With Office 2007, Microsoft made an important decision; whether it was in response to the call of times or to get ahead of potential lawsuits is not our concern in this post. But the change Office 2007 brought along was significant, and Microsoft scored a point in our book by having switched to an open format and making the specifications public.
In spite of the fundamental flaws of Office products yet to be addressed even today, structural localization of complex Excel, PowerPoint, and even Word documents has benefited from the change. Turning these documents inside out has become just a bit short of a walk in the park, enabling targeted and automated xml-level modifications. Usually such profound adaptation is not necessary, as the focus is on the content, but in certain scenarios it is essential. We have been localizing Microsoft-certified examinations up to 23 languages since 2010, a task which is an exact fit for this approach.
Let’s assume that all UI elements, style sets, special features and hidden content are to be adapted to the target locale. All translatable content cannot be processed with common CAT tools, and some of the features need recreation of files from scratch to conform to the target locale fully. Moreover, manually redesigning hundreds of files would not only be extremely time-consuming, it could also bring about the unintentional introduction of errors, omissions and inconsistencies with the document specification, design and purpose. Finally, E-Learning content also necessitates that the target audience’s mindset, customs, and learning habits be reflected in the localized variants.
This showcase challenge presents two dilemmas: what project management paths to implement, and how can localization be realized technically.
From the management perspective, we have to face two opposing deliberations. On the one hand, native input is required in all phases of the project to identify localizable elements and propose appropriate action. On the other hand, only controlled and focused project management can prevent potential mistakes spiralling downstream, and along these lines only certain phases should be outsourced. One of the solutions to cut this Gordian knot is to set up pause points to ensure the convergence of all input coming from native sources.
- Phase 1: Identification of common localizable, non-translatable elements, formatting properties and potential differences (Centralized)

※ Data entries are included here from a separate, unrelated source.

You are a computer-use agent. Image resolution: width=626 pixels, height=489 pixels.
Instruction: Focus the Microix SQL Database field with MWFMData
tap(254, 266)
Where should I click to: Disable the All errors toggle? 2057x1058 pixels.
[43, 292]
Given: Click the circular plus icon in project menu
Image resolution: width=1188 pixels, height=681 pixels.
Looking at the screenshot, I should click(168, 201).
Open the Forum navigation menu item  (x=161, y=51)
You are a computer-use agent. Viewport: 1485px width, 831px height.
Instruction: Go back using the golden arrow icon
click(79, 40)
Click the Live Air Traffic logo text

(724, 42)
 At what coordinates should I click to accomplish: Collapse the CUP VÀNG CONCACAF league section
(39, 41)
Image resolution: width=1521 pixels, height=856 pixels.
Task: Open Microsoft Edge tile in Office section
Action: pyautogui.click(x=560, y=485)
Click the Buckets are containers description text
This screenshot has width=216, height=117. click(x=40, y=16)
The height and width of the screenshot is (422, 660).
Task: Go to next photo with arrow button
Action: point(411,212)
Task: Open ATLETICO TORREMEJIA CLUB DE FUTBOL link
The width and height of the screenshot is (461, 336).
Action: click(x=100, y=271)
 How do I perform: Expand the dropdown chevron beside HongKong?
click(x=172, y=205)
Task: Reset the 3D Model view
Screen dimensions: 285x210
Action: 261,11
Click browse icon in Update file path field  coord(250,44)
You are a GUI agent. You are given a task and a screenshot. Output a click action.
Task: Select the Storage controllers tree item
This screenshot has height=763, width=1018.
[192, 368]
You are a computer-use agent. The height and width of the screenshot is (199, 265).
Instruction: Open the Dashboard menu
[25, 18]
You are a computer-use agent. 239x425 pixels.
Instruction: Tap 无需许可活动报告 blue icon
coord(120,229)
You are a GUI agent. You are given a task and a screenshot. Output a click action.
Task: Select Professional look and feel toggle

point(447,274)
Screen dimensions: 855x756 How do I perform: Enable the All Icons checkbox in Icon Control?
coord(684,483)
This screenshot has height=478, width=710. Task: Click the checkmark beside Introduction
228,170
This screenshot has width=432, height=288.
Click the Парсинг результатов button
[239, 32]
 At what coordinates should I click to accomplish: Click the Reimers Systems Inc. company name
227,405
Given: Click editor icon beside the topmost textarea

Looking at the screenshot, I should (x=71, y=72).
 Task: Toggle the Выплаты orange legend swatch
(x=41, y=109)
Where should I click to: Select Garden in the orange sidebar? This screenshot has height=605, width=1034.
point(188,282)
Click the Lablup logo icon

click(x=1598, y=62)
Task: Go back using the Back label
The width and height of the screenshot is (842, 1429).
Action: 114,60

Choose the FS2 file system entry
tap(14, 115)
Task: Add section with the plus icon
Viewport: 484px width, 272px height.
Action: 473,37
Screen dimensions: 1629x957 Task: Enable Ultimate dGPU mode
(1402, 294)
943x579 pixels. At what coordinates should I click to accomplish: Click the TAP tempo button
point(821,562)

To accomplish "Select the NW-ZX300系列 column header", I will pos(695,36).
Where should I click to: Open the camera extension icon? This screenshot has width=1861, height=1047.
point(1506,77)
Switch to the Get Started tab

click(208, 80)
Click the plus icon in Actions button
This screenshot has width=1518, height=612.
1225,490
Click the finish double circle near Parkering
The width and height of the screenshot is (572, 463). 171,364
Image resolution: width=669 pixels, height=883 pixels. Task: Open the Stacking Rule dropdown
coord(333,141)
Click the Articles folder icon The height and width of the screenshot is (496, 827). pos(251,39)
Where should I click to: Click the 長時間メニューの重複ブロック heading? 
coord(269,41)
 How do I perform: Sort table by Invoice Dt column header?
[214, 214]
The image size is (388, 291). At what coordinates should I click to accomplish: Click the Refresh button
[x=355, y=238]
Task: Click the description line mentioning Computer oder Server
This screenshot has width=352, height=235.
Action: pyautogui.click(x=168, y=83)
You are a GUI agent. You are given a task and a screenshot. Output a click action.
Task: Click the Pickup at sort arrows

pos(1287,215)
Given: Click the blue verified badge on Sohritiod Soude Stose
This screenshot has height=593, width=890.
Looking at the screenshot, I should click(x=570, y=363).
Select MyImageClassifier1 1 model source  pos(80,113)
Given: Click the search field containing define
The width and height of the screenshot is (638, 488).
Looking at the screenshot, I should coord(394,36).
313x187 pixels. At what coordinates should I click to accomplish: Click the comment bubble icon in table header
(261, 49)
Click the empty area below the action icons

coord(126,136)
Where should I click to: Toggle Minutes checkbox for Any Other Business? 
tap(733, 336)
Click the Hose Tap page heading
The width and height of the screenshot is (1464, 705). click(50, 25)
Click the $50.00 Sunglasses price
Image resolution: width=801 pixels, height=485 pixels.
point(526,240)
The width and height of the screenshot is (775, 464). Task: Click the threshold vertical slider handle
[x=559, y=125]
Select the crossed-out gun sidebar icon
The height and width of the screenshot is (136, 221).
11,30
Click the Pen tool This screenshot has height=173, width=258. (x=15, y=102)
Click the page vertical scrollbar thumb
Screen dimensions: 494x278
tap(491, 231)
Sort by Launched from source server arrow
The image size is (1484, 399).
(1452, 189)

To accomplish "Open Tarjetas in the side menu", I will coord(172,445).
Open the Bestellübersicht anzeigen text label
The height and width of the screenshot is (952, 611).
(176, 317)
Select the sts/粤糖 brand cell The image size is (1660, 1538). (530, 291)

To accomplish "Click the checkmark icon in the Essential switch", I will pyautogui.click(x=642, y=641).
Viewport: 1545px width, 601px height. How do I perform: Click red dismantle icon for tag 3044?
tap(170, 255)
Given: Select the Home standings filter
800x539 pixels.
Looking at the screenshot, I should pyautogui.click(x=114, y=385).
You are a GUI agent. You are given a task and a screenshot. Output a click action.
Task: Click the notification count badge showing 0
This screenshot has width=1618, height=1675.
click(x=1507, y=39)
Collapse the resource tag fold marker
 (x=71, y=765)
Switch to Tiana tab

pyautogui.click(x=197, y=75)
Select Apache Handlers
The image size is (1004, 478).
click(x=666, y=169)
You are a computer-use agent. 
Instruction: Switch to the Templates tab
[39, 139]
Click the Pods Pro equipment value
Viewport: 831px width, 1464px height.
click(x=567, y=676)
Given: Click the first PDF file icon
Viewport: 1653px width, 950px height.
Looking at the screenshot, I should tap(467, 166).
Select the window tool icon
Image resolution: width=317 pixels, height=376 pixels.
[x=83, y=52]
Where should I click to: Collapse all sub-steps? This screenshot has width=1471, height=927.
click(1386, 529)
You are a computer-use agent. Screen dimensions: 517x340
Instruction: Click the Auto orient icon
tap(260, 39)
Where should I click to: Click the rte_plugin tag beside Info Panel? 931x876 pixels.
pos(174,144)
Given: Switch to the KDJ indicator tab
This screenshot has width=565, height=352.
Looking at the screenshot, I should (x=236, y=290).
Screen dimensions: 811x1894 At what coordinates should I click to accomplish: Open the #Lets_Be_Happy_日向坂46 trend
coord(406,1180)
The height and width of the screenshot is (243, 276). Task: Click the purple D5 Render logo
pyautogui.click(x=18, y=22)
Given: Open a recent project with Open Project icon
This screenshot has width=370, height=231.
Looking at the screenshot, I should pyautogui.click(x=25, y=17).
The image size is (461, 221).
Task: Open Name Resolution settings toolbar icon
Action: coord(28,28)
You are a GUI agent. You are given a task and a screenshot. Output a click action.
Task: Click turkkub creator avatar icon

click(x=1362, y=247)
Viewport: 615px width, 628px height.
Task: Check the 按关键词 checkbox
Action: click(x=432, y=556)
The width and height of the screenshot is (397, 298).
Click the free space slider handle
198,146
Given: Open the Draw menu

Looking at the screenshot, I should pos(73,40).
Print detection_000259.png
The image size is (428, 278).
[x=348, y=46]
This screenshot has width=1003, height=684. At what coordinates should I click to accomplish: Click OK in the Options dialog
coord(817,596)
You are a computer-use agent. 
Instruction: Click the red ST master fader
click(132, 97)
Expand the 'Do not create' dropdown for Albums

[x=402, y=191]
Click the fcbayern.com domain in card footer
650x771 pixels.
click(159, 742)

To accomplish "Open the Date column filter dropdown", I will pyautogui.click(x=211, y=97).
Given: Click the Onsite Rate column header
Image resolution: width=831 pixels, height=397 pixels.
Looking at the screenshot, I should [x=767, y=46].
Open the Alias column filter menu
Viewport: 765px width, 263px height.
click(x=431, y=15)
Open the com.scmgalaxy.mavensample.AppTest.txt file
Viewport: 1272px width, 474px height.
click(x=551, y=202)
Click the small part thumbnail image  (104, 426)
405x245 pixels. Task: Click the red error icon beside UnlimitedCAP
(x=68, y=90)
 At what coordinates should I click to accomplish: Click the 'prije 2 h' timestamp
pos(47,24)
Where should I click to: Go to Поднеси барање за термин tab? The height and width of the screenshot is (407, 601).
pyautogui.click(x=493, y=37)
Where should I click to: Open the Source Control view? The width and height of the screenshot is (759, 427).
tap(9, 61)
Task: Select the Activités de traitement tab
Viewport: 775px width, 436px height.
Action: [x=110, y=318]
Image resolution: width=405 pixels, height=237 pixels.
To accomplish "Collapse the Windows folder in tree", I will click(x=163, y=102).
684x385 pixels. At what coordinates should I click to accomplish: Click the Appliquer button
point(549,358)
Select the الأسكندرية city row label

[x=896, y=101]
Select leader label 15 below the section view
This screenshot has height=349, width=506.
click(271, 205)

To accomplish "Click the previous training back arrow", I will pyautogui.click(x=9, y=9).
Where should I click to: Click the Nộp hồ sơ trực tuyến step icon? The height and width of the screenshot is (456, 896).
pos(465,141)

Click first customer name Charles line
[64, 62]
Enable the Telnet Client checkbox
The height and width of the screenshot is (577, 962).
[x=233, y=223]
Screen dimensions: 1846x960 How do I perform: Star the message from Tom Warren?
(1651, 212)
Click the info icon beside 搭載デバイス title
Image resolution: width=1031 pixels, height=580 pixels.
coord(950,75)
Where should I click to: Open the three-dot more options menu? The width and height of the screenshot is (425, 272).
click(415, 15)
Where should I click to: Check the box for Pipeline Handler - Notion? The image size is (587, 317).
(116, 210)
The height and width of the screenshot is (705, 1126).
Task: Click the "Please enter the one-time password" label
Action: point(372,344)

- Phase 2: Understanding how the document will be used during the course of the examination (Centralized)
- Phase 3: Identification and evaluation of localizable elements and assessing content regarding educational conventions and performance (In-country, native)
- Phase 4: Setting large scale formatting which affects the entire document (Centralized)
- Phase 5: Creation of a project-specific localization guide and automatic QA profiles for engineers and translators drawing from the results of previous phases, including terminology, UI reference, document conformity (Centralized)
- Phase 6: Translation of body text and other elements separately (In-country, native)
- Phase 7: Setting small scale formatting and final format localization (Centralized)
- Phase 8: Performing QA/proofreading and consistency/conformity/congruency checks (In-country, native)
A prerequisite for this project control methodology is that content and elements can be identified, processed and adapted without all-around human involvement, presuming that keeping turnaround time and human resource investment at an acceptable level is a factor. In the current case, if it hadn’t been for the possibility to disembowel the files, we would have been left with less favourable options.